(WHAT YOU NEED TO DO):
1) In the passage on the customized MIPS_32 processor for image processing, what are image data said to consist of?
2) Write the next part of the passage on the customized MIPS_32 processor for image processing, picking up after its final sentence.

FIG. 2. MIPS\_32 INSTRUCTION FORMATS [20].

### III. PROPOSED MIPS 32 FOR IMAGE PROCESSING

This section presents the design of the Customized MIPS\_32 (CMIPS\_32) that highly supports image processing and standard instructions (IPI and SI). Generally, in its standard version, CMIPS\_32 was introduced to execute instructions similar to any other 32-bit processor, using a basic Datapath, control unit, and ALU, considering the RISC architecture properties. Image data consist of many identical data units called pixels, and most image processing instructions affect these pixels. Therefore, any image processing instructions need to read all image pixels in sequential order, which means a group of certain instructions must be executed with iterations equal to the number of pixels. In this work, particular instructions are built-up to operate with image pixels brilliantly. Basically, the architecture of the Datapath, control unit, and ALU of the standard MIPS\_32 needs to be reformulated to provide the capability for implementing an extra set of instructions related to image processing. However, the modified Datapath, which includes modified RF and the modified CU, will be presented in the next sections.

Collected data
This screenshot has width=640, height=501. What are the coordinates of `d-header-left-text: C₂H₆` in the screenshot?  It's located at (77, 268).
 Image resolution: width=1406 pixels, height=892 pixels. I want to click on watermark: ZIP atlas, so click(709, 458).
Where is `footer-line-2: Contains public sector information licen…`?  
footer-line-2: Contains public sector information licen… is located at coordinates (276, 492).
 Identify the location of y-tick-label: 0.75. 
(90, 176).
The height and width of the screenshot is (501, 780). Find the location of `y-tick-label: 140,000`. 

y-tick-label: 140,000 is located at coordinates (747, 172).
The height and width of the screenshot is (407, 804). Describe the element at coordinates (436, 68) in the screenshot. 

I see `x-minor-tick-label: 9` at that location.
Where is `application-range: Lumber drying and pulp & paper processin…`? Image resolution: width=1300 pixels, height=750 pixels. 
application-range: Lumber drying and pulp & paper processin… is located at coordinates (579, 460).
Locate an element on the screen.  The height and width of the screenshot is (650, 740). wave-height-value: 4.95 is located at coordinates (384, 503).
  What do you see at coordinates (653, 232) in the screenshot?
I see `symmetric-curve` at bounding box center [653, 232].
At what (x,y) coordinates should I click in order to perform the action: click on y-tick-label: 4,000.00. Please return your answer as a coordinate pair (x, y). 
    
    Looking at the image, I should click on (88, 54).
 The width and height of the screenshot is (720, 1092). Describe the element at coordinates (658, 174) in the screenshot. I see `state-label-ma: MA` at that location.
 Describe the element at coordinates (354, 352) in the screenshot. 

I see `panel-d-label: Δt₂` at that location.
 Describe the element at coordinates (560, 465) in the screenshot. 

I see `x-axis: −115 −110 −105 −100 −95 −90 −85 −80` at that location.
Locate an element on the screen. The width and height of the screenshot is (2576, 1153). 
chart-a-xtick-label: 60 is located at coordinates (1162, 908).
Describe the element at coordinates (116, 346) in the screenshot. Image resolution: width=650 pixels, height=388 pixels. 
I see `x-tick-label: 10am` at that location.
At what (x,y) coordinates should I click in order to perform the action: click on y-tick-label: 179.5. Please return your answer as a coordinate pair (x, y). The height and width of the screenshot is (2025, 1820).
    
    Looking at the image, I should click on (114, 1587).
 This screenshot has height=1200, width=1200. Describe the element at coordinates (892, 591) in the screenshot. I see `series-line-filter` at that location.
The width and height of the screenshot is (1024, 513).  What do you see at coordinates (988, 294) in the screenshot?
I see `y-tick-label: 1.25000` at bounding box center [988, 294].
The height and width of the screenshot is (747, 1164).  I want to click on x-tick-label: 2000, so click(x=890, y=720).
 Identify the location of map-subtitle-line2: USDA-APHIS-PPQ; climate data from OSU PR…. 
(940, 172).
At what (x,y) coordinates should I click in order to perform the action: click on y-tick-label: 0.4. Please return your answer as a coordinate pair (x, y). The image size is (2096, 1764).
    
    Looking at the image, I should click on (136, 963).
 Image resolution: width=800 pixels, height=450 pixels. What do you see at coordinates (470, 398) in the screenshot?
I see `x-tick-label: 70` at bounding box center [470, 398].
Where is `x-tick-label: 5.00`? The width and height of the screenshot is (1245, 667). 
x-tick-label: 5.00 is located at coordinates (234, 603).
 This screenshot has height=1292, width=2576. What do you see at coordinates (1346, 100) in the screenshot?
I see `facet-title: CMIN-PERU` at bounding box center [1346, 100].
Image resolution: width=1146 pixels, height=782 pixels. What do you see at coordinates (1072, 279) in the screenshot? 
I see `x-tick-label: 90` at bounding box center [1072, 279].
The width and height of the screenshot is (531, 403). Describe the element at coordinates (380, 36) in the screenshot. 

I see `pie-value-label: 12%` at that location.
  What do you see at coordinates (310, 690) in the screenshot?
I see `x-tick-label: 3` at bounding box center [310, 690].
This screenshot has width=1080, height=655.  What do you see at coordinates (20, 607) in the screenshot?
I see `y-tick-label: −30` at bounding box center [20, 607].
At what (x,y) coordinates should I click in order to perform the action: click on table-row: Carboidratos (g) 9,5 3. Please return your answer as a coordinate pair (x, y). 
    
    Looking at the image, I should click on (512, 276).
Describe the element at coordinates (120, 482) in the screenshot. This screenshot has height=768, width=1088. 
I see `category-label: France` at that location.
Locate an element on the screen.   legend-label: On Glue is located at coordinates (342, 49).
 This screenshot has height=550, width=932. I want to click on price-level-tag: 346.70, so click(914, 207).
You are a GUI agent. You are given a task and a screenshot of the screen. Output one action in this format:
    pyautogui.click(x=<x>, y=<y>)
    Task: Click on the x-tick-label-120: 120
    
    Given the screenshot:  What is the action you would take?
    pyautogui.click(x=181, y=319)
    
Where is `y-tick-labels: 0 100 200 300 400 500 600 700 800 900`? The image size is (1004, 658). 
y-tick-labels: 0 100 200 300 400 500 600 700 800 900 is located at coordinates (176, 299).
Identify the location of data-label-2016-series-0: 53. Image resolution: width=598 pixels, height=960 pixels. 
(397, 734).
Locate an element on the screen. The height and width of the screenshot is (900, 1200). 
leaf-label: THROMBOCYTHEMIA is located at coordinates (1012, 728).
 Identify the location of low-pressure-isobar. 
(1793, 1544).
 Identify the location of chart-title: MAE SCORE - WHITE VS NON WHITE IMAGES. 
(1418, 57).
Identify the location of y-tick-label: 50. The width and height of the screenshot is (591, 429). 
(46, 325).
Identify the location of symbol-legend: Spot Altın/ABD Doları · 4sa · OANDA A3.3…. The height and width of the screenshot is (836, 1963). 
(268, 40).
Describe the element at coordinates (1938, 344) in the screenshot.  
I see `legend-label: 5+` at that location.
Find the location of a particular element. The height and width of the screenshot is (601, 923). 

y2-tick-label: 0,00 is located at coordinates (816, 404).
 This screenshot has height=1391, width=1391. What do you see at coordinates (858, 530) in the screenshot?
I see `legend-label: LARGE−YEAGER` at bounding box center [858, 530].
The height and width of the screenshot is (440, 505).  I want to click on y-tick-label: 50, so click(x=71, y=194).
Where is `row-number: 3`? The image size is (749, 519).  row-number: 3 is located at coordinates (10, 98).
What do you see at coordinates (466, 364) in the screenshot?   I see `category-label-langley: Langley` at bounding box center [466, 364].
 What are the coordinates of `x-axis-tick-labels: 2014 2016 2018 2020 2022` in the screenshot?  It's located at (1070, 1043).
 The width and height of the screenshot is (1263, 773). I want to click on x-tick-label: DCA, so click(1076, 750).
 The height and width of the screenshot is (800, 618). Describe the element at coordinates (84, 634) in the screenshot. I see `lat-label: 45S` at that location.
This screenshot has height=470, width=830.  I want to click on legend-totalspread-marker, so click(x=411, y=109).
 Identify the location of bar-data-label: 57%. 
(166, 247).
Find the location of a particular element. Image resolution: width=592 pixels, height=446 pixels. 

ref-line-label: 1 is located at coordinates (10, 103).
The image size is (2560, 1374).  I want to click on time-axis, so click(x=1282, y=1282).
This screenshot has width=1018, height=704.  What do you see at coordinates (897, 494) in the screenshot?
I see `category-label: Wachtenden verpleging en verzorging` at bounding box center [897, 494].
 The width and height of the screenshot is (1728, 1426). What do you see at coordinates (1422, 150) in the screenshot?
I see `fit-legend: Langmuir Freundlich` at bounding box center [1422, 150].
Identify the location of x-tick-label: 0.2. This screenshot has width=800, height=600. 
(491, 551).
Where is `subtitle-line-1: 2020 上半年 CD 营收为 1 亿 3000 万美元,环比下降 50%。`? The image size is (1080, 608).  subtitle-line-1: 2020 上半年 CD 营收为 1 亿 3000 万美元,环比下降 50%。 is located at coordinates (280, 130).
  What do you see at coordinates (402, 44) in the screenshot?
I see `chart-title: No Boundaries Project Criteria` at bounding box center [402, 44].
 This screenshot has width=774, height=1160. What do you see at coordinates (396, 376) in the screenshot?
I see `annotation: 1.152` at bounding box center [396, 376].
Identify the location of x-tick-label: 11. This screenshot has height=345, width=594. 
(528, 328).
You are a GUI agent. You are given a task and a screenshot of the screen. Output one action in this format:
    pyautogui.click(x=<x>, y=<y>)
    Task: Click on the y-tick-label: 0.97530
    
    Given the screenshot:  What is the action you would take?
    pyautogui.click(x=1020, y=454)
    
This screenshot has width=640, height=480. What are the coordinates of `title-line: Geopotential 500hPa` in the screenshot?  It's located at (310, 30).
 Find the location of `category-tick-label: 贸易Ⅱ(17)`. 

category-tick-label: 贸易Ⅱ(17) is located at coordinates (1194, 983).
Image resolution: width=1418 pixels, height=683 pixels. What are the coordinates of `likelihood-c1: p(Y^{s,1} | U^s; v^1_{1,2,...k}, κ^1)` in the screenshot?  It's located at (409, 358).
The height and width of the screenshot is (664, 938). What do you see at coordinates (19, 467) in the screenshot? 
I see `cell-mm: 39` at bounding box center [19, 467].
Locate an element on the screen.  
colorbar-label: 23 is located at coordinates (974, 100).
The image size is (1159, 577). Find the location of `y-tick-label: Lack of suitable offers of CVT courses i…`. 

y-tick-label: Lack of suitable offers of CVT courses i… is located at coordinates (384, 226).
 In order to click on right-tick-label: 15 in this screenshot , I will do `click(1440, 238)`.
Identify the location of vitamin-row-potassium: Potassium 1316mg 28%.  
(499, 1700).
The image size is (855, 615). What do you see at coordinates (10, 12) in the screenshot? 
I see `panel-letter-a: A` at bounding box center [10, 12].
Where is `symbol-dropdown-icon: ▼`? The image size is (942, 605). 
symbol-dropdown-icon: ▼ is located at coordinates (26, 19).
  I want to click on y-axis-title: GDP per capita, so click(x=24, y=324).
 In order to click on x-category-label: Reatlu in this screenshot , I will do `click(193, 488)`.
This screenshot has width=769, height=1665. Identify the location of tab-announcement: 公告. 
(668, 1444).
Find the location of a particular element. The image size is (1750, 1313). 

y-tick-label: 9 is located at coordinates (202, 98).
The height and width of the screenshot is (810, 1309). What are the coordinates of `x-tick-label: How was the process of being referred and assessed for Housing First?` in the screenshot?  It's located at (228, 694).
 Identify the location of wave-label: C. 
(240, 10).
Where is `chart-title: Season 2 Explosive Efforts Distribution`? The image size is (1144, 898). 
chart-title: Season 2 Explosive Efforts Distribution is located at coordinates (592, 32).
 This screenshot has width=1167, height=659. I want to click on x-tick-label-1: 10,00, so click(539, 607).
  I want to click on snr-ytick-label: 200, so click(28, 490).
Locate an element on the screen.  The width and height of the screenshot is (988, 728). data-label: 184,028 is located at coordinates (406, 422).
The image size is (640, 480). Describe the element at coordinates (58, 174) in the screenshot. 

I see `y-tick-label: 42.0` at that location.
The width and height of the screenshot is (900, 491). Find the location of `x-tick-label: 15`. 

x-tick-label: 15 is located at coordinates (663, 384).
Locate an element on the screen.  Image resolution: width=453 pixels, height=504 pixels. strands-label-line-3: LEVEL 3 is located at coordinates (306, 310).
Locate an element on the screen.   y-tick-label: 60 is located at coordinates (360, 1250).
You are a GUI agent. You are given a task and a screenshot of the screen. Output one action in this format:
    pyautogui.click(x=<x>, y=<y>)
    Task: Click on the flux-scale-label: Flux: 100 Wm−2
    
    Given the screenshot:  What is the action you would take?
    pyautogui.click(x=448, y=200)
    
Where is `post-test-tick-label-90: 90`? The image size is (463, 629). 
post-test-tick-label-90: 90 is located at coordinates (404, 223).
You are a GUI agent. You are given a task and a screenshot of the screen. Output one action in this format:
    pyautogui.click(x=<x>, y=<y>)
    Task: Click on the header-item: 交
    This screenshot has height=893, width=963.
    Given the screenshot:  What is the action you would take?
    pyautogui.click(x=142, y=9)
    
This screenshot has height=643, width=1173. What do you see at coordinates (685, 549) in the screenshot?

(EXPECTED RESULTS):
1) Many identical data units called pixels.

2)
# A. Pipeline Stages of CMIPS\_32

CMIPS\_32, which enhances the image processing instructions, also uses a pipeline structure with five-to-six stages depending on the operation required by the instruction. Essentially, the significant stages are reformulated in their function to have the ability to execute the IPIs. The CMIPS\_32 processor may configure a single execution stage for particular image instructions; hence, the pipeline will have five pipeline stages. In contrast, the same processor may configure two sequential execution units to accomplish other instructions so that it will have six pipeline stages. The motivation for making the number of pipeline stages configurable and extendable according to the complexity of IPI is to keep the design of ALU for any of the execution stages of the pipeline as simple as possible and less the power consumption and to keep the number of clock cycles as less as possible. This method ensures that each of these extended execution units consumes no more than one machine clock. Fig. 3 shows the conceptual block diagram of the configurable pipeline of the CMIPS\_32. The figure illustrates that the basic construction of the pipeline comprises six stages which are Instruction Fetch (IF), Instruction Decode and Register Read (ID), Execution 1 (EX1), Execution 2 (EX2), Memory Access (MA), and Write Back (WR). The jumper line between EX1 and EX2 stages indicates that EX2 may be involved within the other five stages or just jumped without any effect on the other stages, depending on the intensity of the operation of the IPI.



Fig. 3. CONCEPTUAL DIAGRAM FOR PIPELINE STAGES OF THE CMIPS\_32.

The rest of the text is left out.